Aspek teknologi yang digunakan dalam pemanfaatan sumberdaya sangat bergantung pada jenis dan potensi terumbu karang yang tersedia. Teknologi yang diperbolehkan atau tidak diperbolehkan diatur serta ditentukan dalam hak-hak pemanfaatan sumberdaya. Kehadiran suatu teknologi membentuk pola interaksi antara pengguna. Jika suatu teknologi mensyaratkan adanya kerjsama antar pengguna, kerjasama itu akan terwujud karena kebutuhan. Sebaliknya, penggunaan teknologi tertentu dapat juga menjadi disinsentif bagi pengguna untuk bekerjasama yang seterusnya menentukan pola interaksi yang khas di antara mereka bukan saja pada saat pemanfaatan sumberdaya, tetapi juga pada saat perencanaan, perumusan cara-cara pemanfaatan, dan pengelolaan.

Oakerson (1992), mengajukan dua alasan penting melakukan kajian hubungan antara atribut-atribut tersebut dengan keberlanjutan pengelolaan sumberdaya pesisir dan laut. Alasan tersebut adalah sebagai berikut:

(1) Sumberdaya perikanan termasuk terumbu karang memiliki kapasitas relatif dalam mendukung usaha nelayan secara simultan tanpa adanya benturan-benturan di antara mereka atau adanya dampak yang merugikan bagi nelayan tertentu yang timbul karena nelayan lain menangkap ikan dalam jumlah yang lebih banyak. Analisis sifat ekologi harus diarahkan untuk menentukan secara akurat faktor-faktor pembatas sumberdaya. Faktor-faktor pembatas yang utama adalah potensi dan jenis serta mobilitasnya di dalam kawasan yang dikelola.

(2) Derajat aksesibilitas terhadap sumberdaya. Keterbatasan potensi sumberdaya berarti bahwa akses terhadap sumberdaya sulit dan mahal. Oleh karena itu tindakan seseorang untuk berhenti memanfaatkan sumberdaya merupakan sesuatu yang jarang terjadi.

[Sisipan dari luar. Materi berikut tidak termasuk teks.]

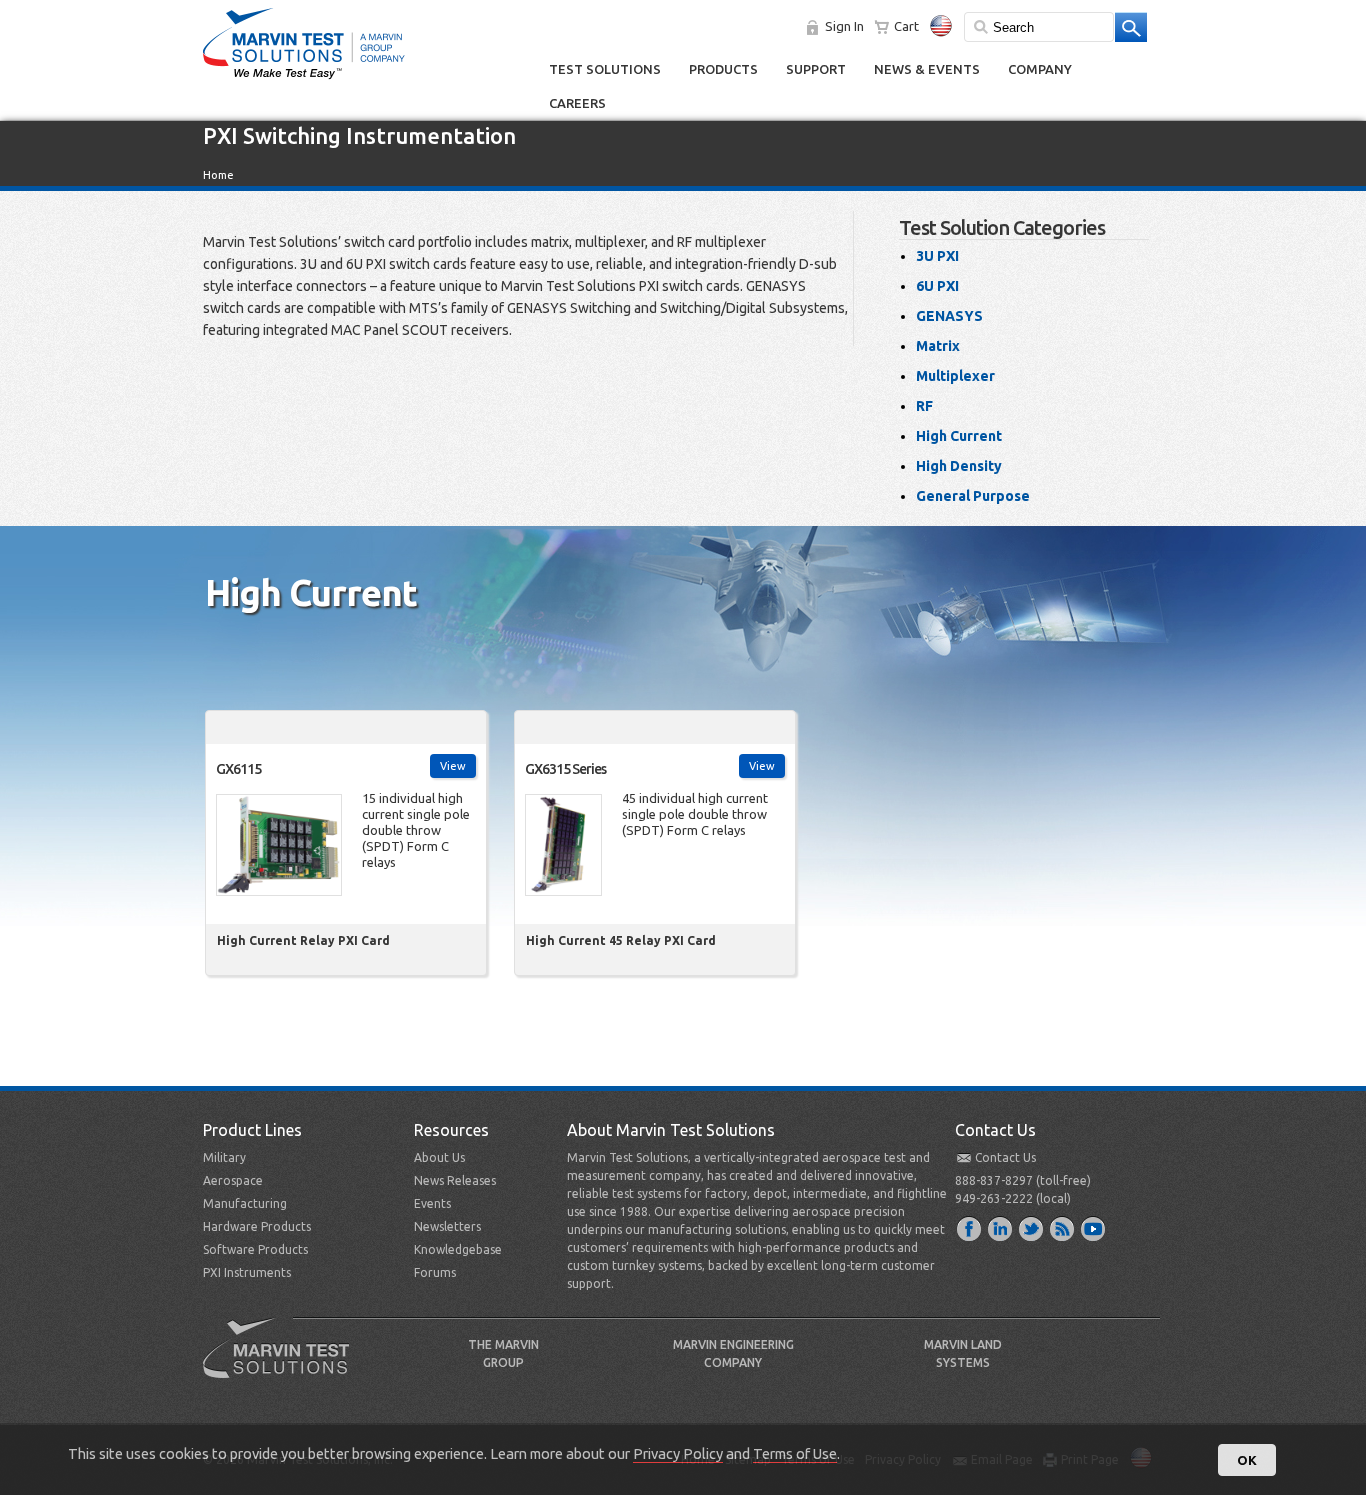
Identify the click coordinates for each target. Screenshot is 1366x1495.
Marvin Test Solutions (284, 1363)
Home (218, 175)
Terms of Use (795, 1453)
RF (924, 406)
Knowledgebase (458, 1249)
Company (1040, 69)
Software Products (255, 1249)
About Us (439, 1157)
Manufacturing (245, 1203)
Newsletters (447, 1226)
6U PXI (937, 286)
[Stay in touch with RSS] (1063, 1228)
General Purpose (973, 496)
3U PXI (937, 256)
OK (1247, 1460)
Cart (906, 26)
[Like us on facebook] (970, 1228)
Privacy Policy (678, 1453)
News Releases (455, 1180)
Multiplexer (955, 376)
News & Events (927, 69)
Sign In (844, 26)
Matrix (938, 346)
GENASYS (949, 316)
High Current (959, 436)
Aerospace (233, 1180)
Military (224, 1157)
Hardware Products (257, 1226)
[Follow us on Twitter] (1032, 1228)
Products (723, 69)
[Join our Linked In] (1001, 1228)
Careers (577, 103)
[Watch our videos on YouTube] (1094, 1228)
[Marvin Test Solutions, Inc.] (304, 80)
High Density (959, 466)
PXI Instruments (247, 1272)
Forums (435, 1272)
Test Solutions (605, 69)
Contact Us (1005, 1157)
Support (816, 69)
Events (432, 1203)
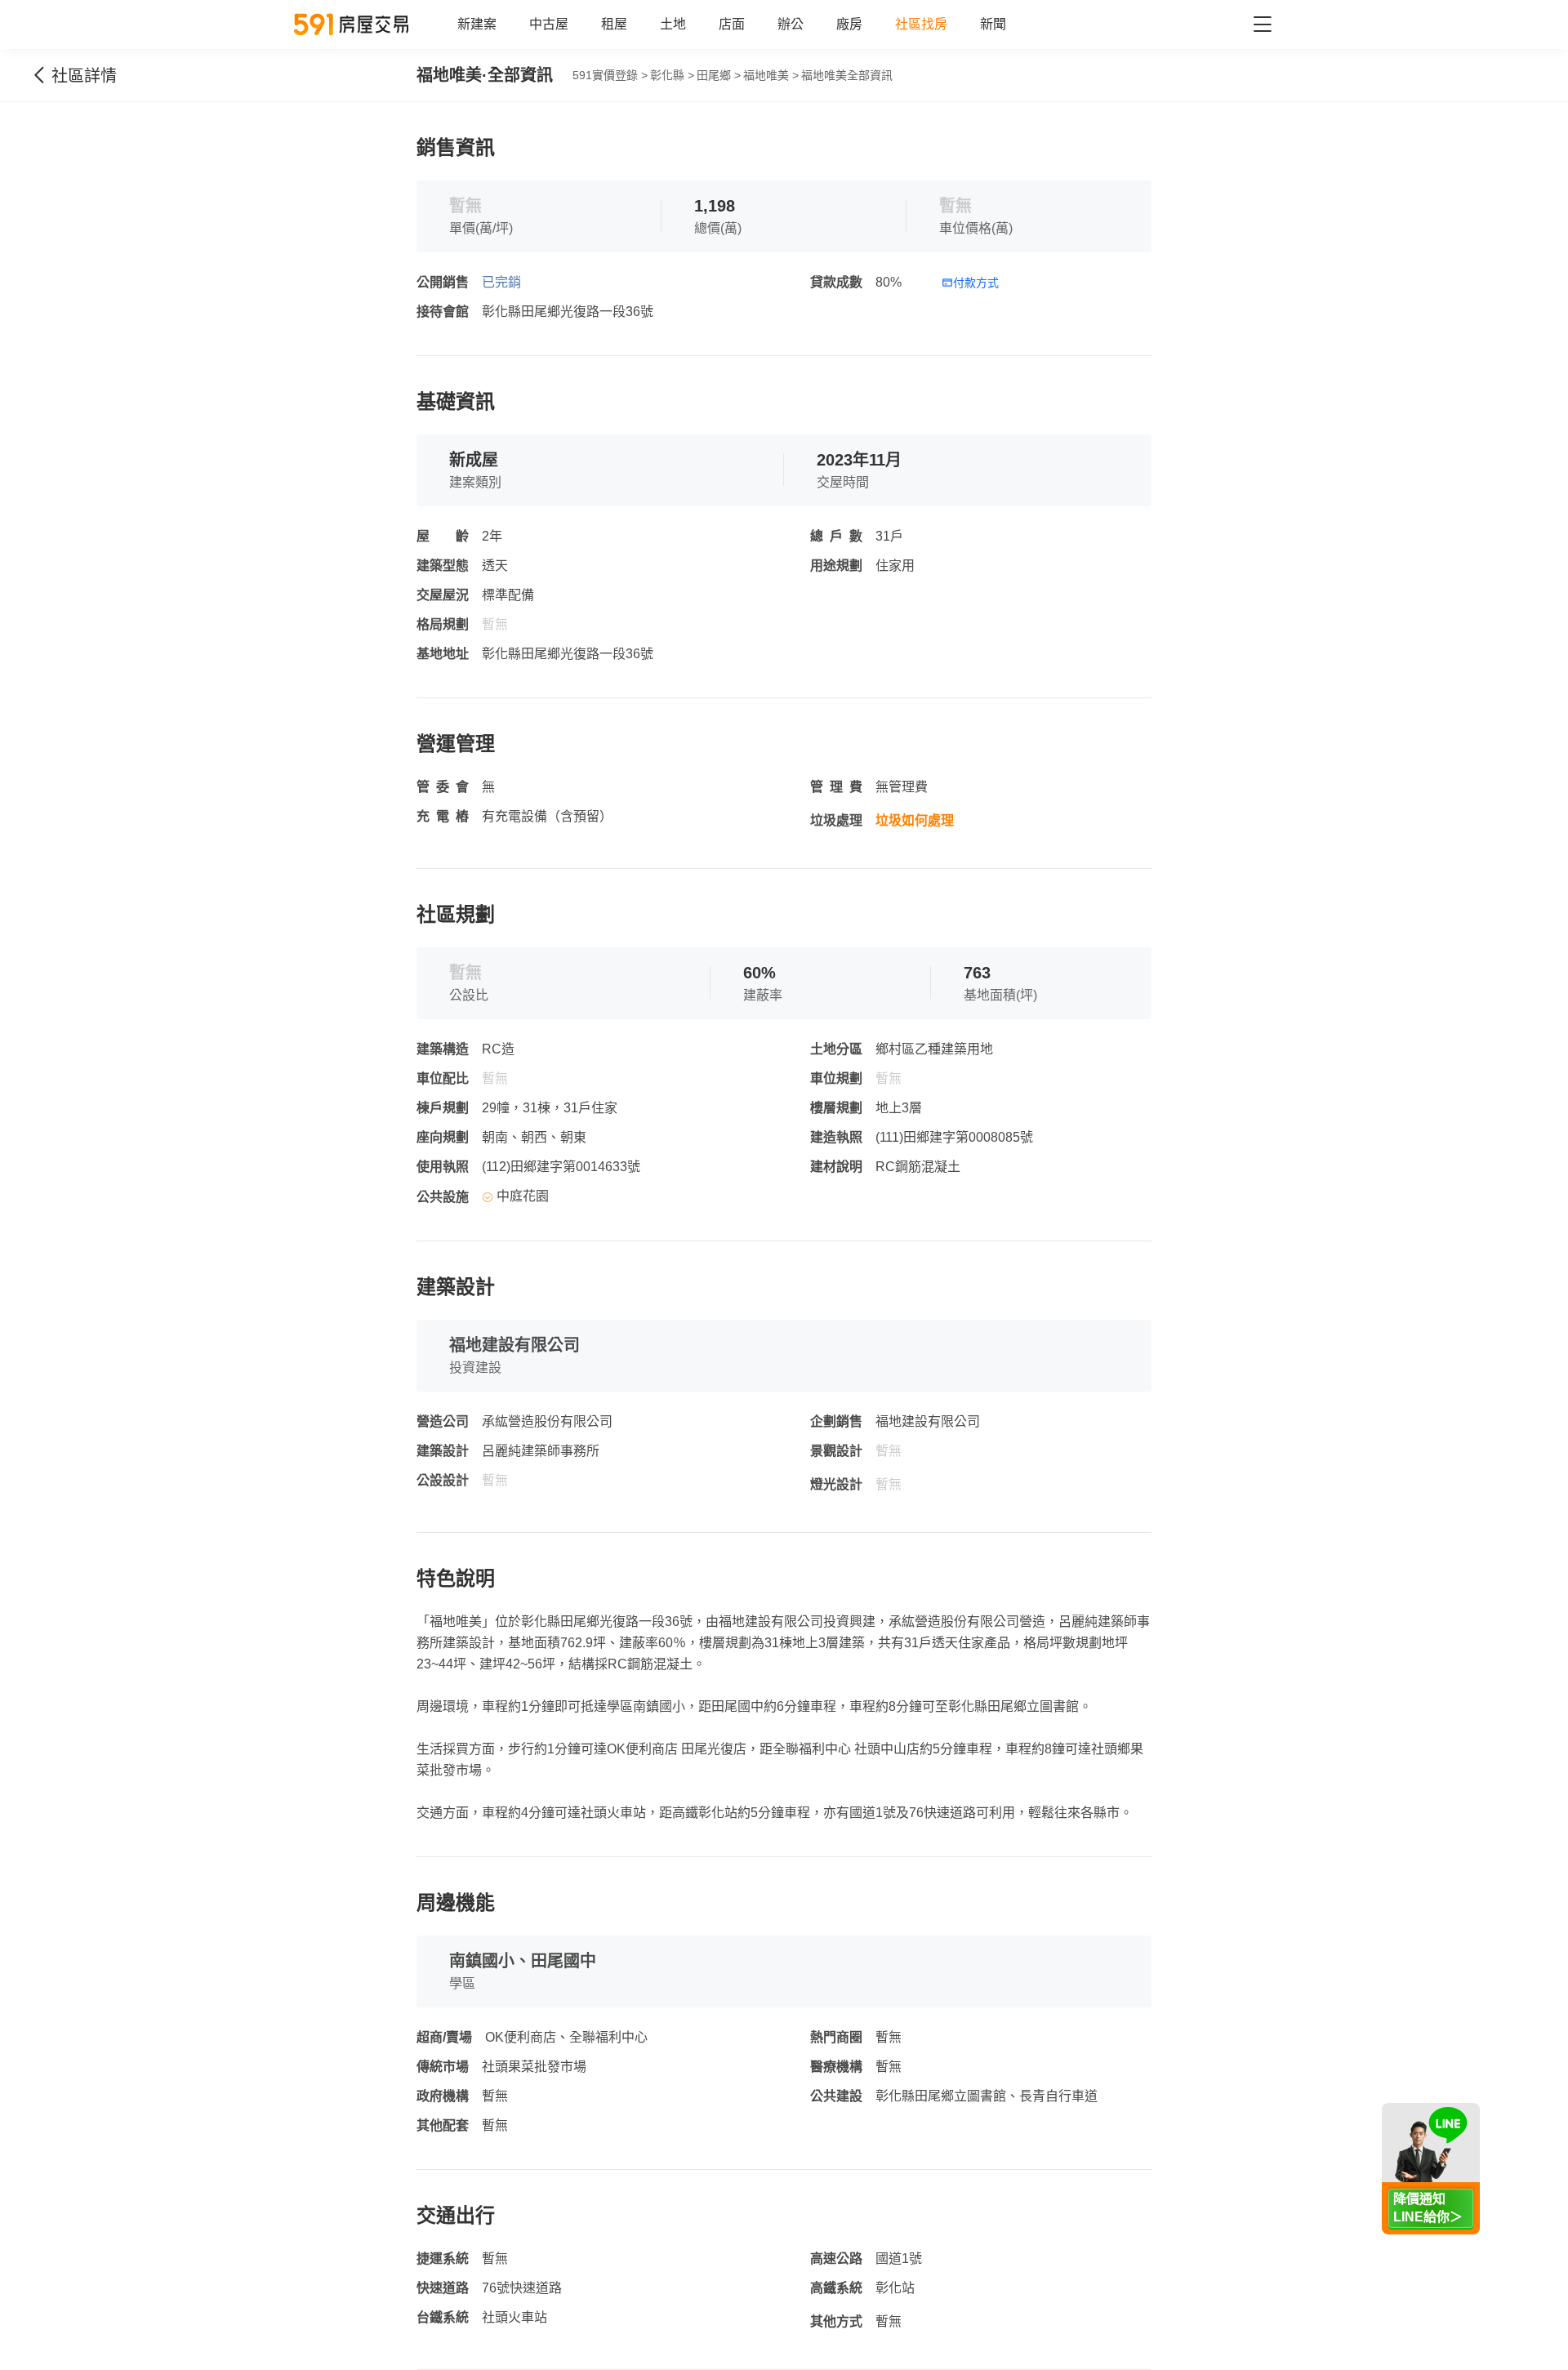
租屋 (614, 24)
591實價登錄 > (610, 75)
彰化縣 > (672, 75)
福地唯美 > (771, 75)
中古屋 (548, 24)
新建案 (477, 24)
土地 (673, 24)
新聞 (993, 24)
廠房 (849, 24)
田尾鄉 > (719, 75)
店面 (732, 24)
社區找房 (921, 24)
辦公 (790, 24)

Begitu sesorang sudah memiliki akses dan berada dalam proses pemanfaatan sumberdaya, akan sulit baginya untuk berhenti melakukannya. Oleh karena itu, sumberdaya terumbu karang dimanfaatkan secara bersama-sama dalam suatu bentuk kompetisi di antara

pengguna. Aksi seseorang akan memberi dampak kepada yang lain dan selanjutnya membuat orang lain melakukan aksi serupa. Jadi interaksi di antara pengguna cenderung menjurus kepada pertentangan atau konflik di antara mereka.